Si vous remontez à 20 ou 30 ans, les données ont joué un si petit rôle en F1, il s'agissait plutôt d'intuition de gars vraiment intelligents qui comprenaient intuitivement comment concevoir des voitures de F1 performantes, et la mécanique était probablement l'aspect le plus important de la voiture. En avançant dans le temps, les données jouent un rôle beaucoup plus profond dans le développement des voitures, dans le développement du sport.
Les mécaniciens sont toujours très importants dans les étapes de construction et d'assemblage des voitures, mais les données ont pris bien plus d’importance. L’ADN d’une voiture de F1 ou la F1 n’a pas changé depuis tout ce temps. Nous avons juste plus de détails et pouvons obtenir des gains marginaux grâce au big data. Mais la réalité est que l’ADN n’a pas réellement changé.
"L’ADN d’une voiture de F1 ou de la F1 n’a pas changé avec le temps. Nous avons juste plus de détails et pouvons obtenir des gains marginaux grâce au big data"
Donc, si nous avançons rapidement vers les 70 prochaines années, je ne peux pas vous dire exactement à quoi cela va ressembler. Je peux vous dire que les données joueront toujours un rôle et probablement un rôle plus important que celui qu'elles jouent actuellement, car nous aurons toutes sortes de nouvelles technologies et méthodologies pour utiliser ces données. Mais une chose que nous pouvons dire avec certitude, c'est que l'ADN de la Formule 1 ne changera pas. L’ADN de la F1, celle des conducteurs qui sortent un dimanche après-midi en piquant leur esprit et leur vaillance dans des machines qui ont été développées par ces énormes équipes d’ingénieurs et mécaniciens très intelligents, restera la même.
Est-ce que la F1 vous manque actuellement ?

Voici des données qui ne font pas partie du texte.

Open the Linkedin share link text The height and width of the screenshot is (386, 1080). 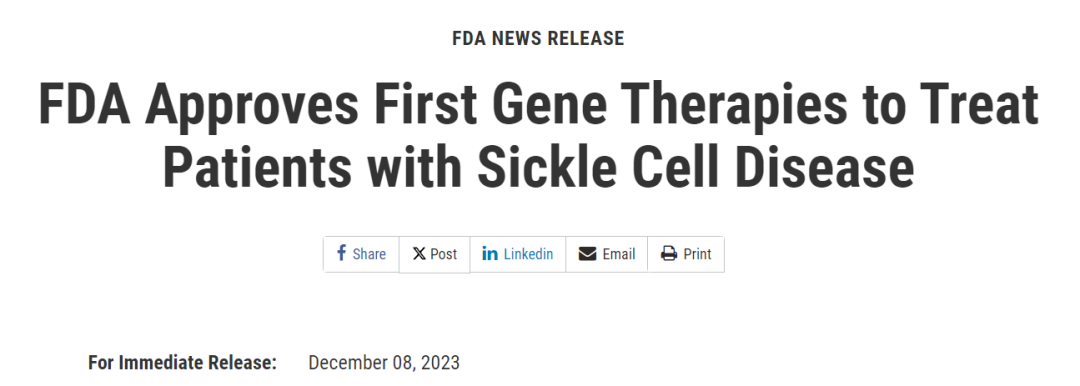(x=528, y=254)
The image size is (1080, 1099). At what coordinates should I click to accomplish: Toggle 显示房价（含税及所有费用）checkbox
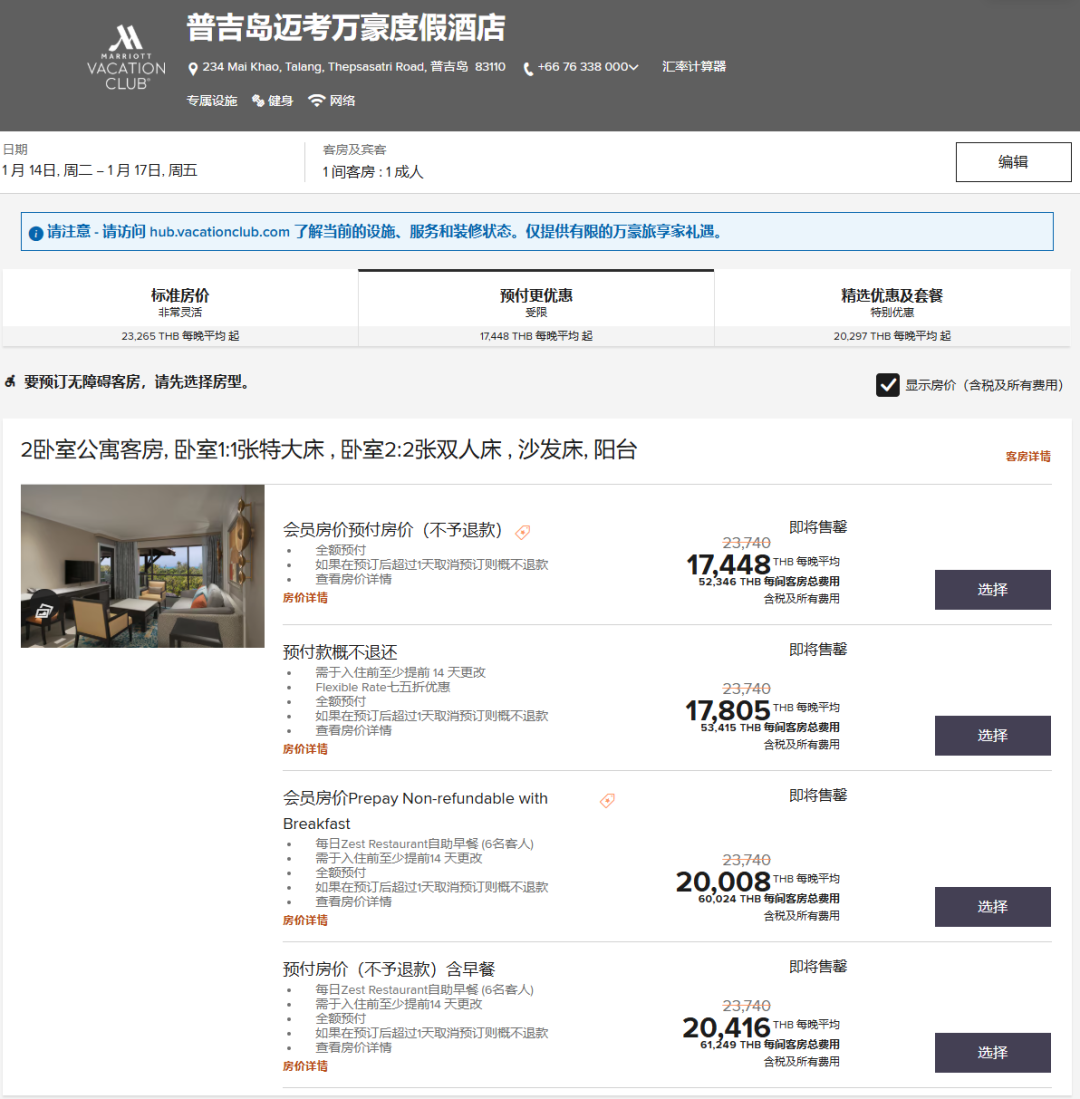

Pour moi, la F1 me manque terriblement, c’est la plus grosse pause que je n’ai jamais eu de toute ma vie, ayant passé ces 25 dernières années à vivre et respirer la F1 tous les week-ends. Ça laisse effectivement un grand vide dans votre vie, vous savez, j’attends désespérément que la course reprenne, d’une façon ou d’une autre. Quand nous discutions, en interne, de la façon dont les courses devaient reprendre, le fan en moi se disait de reprendre, de ne pas s’inquiéter de comment tout va redémarrer, puis je reviens à moi, en tant qu’adulte et me demande comment on va mettre ensemble l’ingénierie, la mécanique et les détails sur la façon dont nous allons lancer cette première course, en Autriche, puis la deuxième toujours en Autriche, puis en Hongrie, et j’espère le reste de la saison. Mais dans ma tête, le plus gros bruit reste celui du fan, du fan qui veut à nouveau pouvoir regarder de la F1.
Merci Rob pour cette interview, pour votre passion et pour le temps que vous avez accordé à Clubic.
Merci beaucoup, vous êtes les bienvenus ! À une prochaine une fois.